RECORD SET:
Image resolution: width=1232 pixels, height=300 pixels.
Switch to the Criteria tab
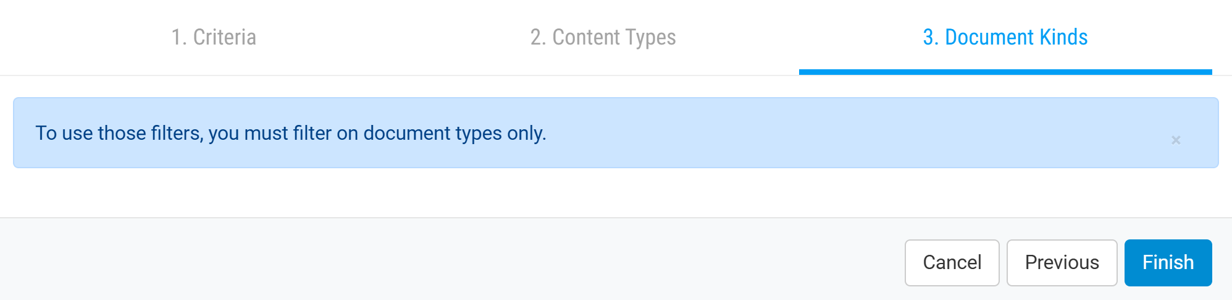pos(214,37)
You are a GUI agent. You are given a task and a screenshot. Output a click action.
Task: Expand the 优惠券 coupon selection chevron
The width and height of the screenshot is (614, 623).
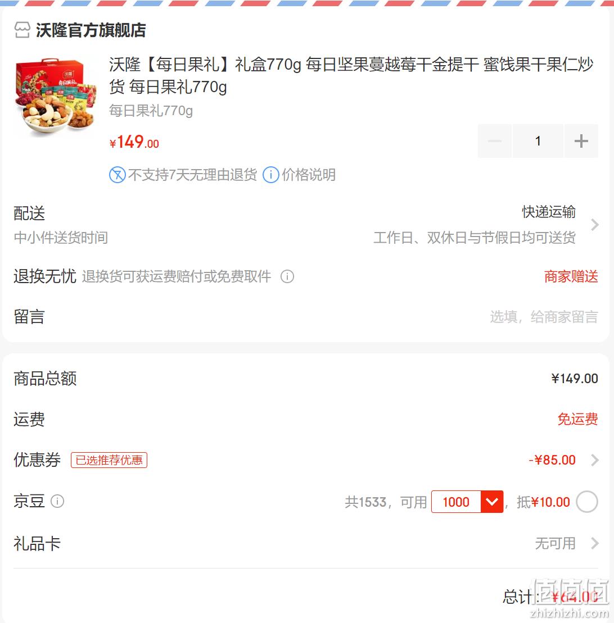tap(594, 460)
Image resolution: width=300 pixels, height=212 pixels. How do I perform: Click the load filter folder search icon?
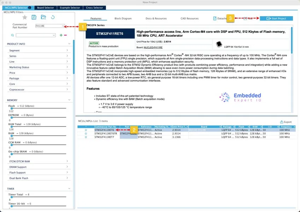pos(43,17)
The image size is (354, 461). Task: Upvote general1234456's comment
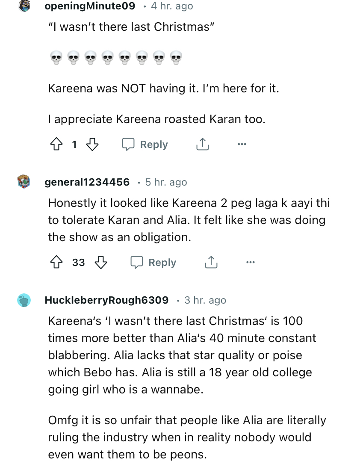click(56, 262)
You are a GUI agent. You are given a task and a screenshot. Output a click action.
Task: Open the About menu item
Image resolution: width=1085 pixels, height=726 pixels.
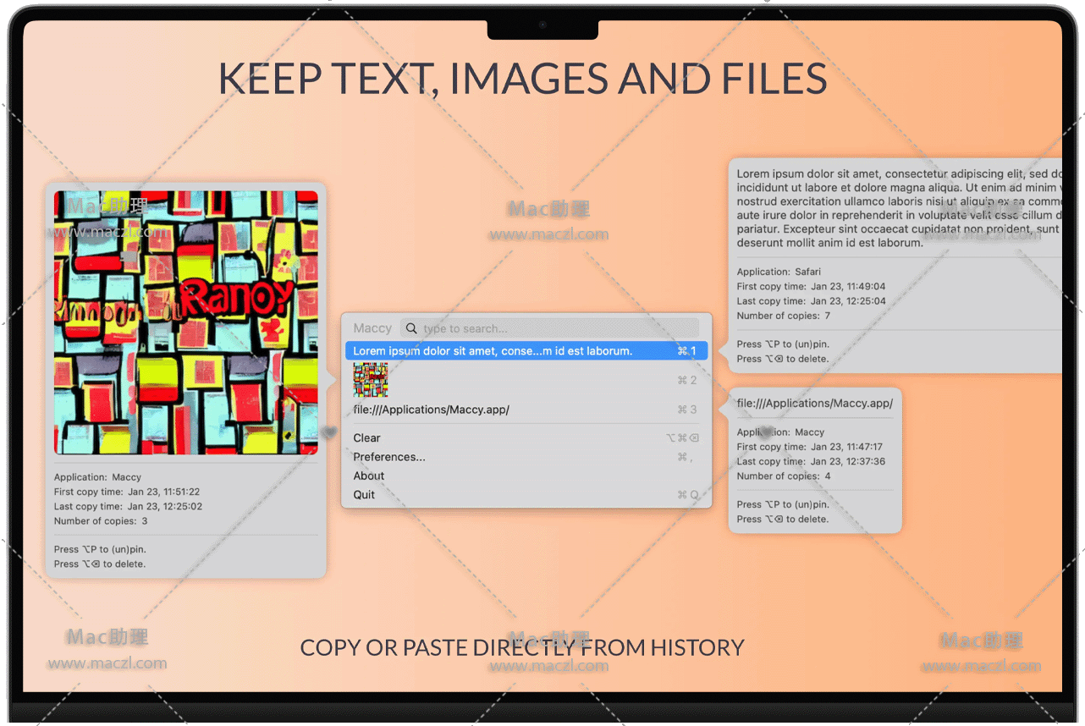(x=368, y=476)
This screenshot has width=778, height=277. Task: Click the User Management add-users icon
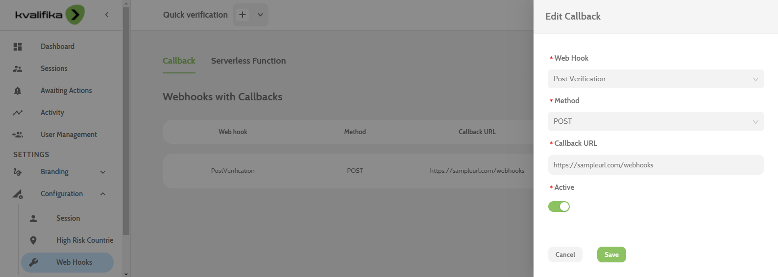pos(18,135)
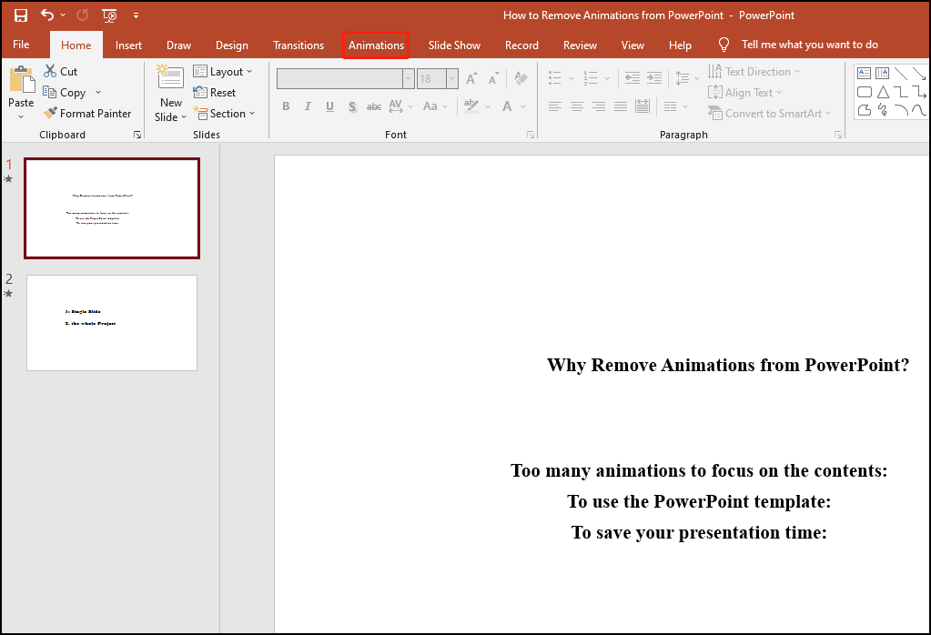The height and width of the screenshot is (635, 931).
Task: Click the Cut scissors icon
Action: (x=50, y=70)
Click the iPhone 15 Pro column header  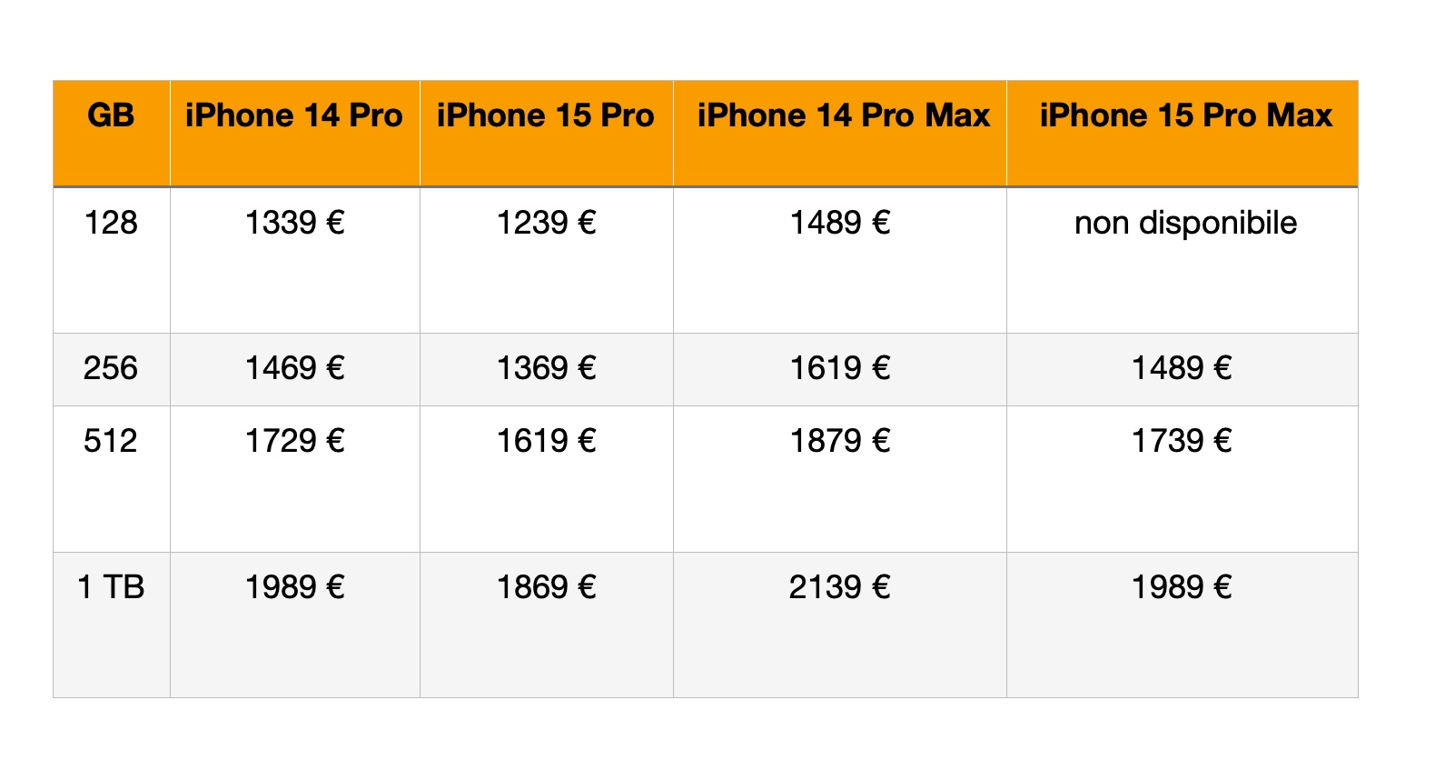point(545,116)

* * *

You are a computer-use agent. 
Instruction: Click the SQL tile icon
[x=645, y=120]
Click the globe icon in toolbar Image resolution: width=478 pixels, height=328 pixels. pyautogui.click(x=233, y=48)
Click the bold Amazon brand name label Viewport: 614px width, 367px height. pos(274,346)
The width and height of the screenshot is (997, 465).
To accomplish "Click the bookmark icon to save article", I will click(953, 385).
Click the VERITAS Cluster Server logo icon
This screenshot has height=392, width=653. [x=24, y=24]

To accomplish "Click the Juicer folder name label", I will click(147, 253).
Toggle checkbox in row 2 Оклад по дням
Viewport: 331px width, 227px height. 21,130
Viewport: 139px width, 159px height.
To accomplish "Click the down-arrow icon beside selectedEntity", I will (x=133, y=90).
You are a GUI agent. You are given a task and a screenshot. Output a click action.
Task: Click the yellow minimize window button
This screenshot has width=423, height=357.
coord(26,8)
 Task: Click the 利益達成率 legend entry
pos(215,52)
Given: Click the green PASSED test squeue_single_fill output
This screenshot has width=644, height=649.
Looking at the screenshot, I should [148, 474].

---

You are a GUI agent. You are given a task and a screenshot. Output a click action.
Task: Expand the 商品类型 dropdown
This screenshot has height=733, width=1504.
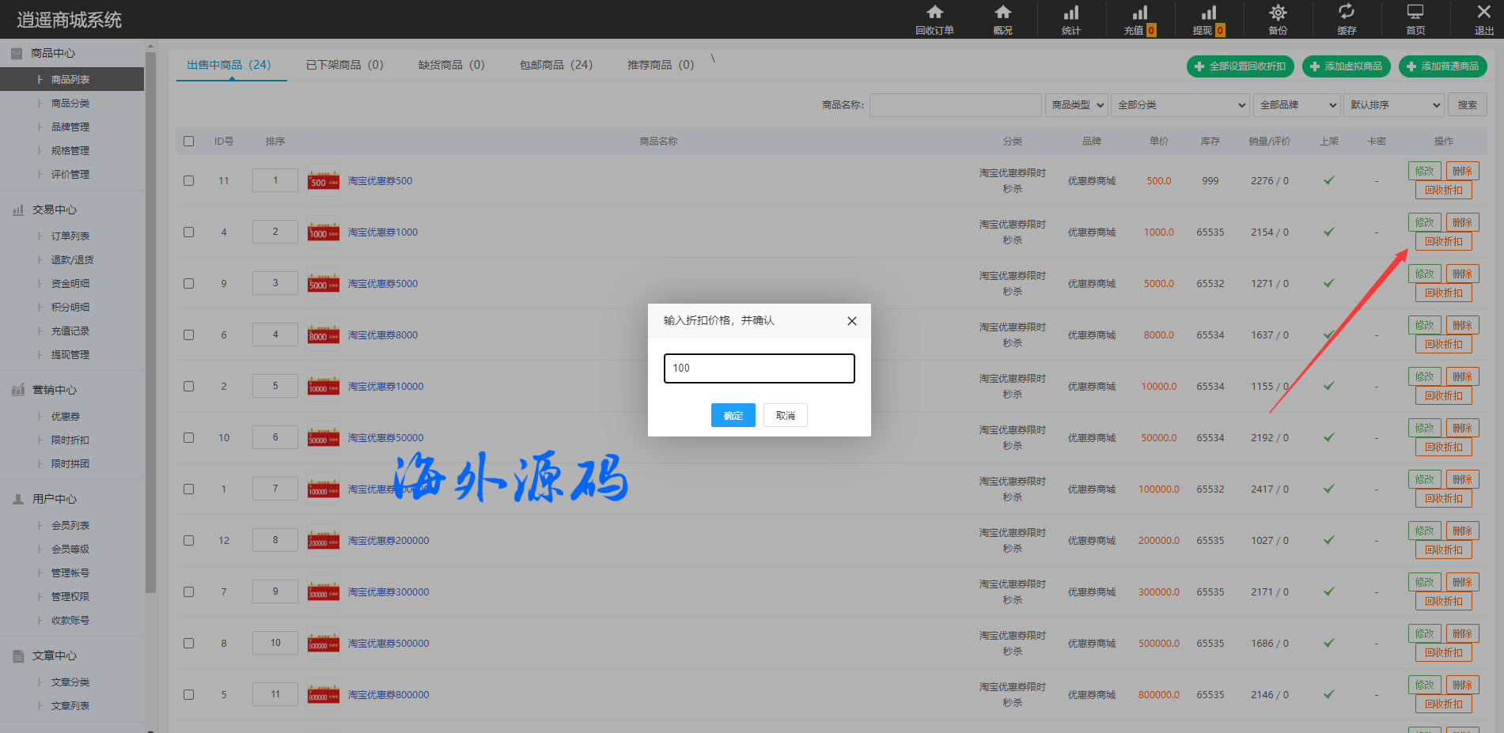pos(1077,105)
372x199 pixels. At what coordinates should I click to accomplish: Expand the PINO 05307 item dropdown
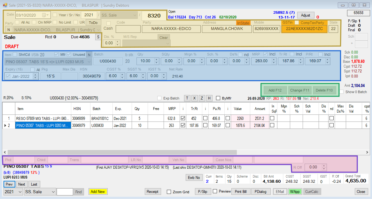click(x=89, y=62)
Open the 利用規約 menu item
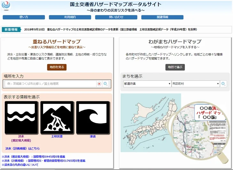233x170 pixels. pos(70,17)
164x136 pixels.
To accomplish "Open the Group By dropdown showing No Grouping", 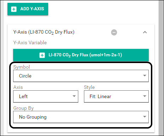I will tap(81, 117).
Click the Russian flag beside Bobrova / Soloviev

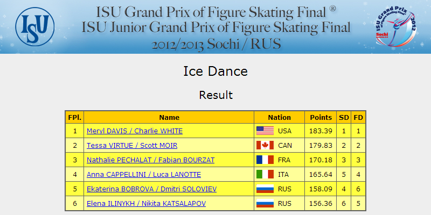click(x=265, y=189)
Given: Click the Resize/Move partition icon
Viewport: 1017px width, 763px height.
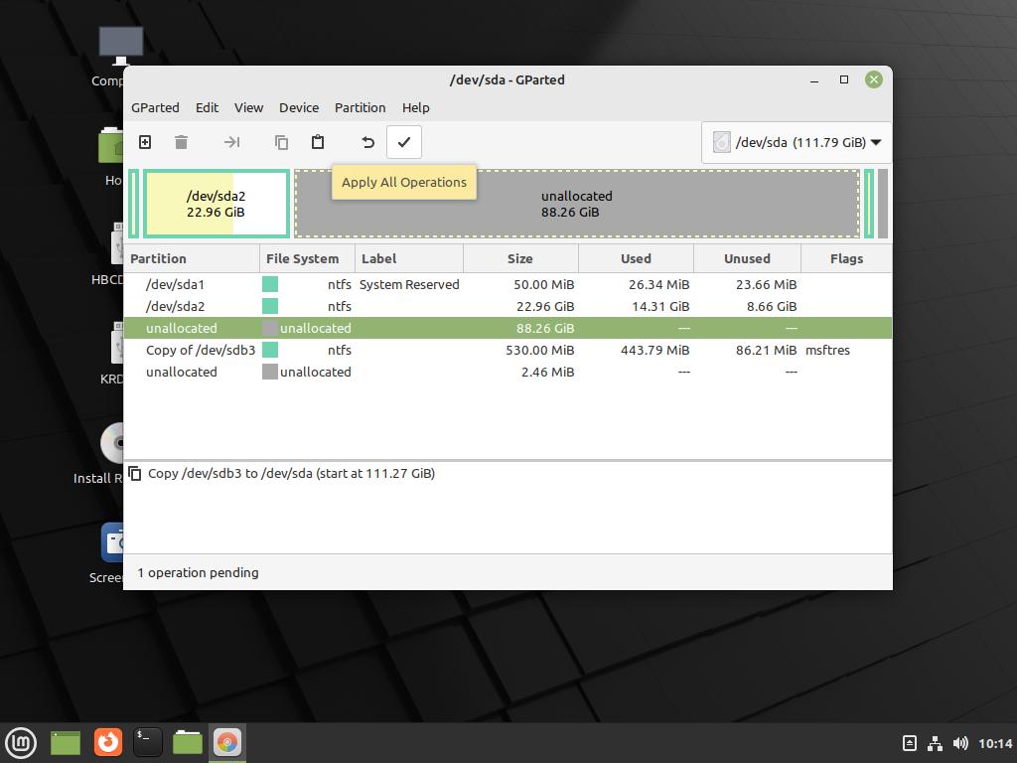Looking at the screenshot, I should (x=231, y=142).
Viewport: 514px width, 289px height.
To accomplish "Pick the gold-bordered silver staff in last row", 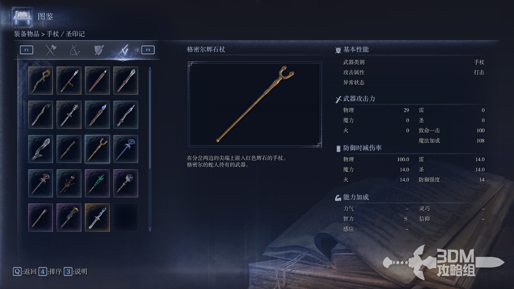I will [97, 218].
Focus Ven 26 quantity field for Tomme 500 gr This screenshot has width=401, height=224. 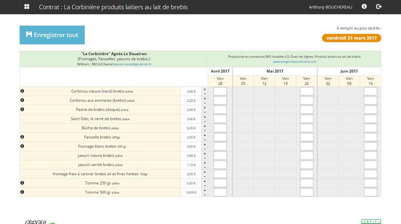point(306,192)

WORK TO BE COMPLETED: Look through the listing, and copy each line in which the string "name" turns up.

REPLY TO THE EXERCISE:
Click the bold Amazon brand name label Viewport: 614px width, 367px height. pos(274,346)
To accomplish "Click the Juicer folder name label", I will click(147, 253).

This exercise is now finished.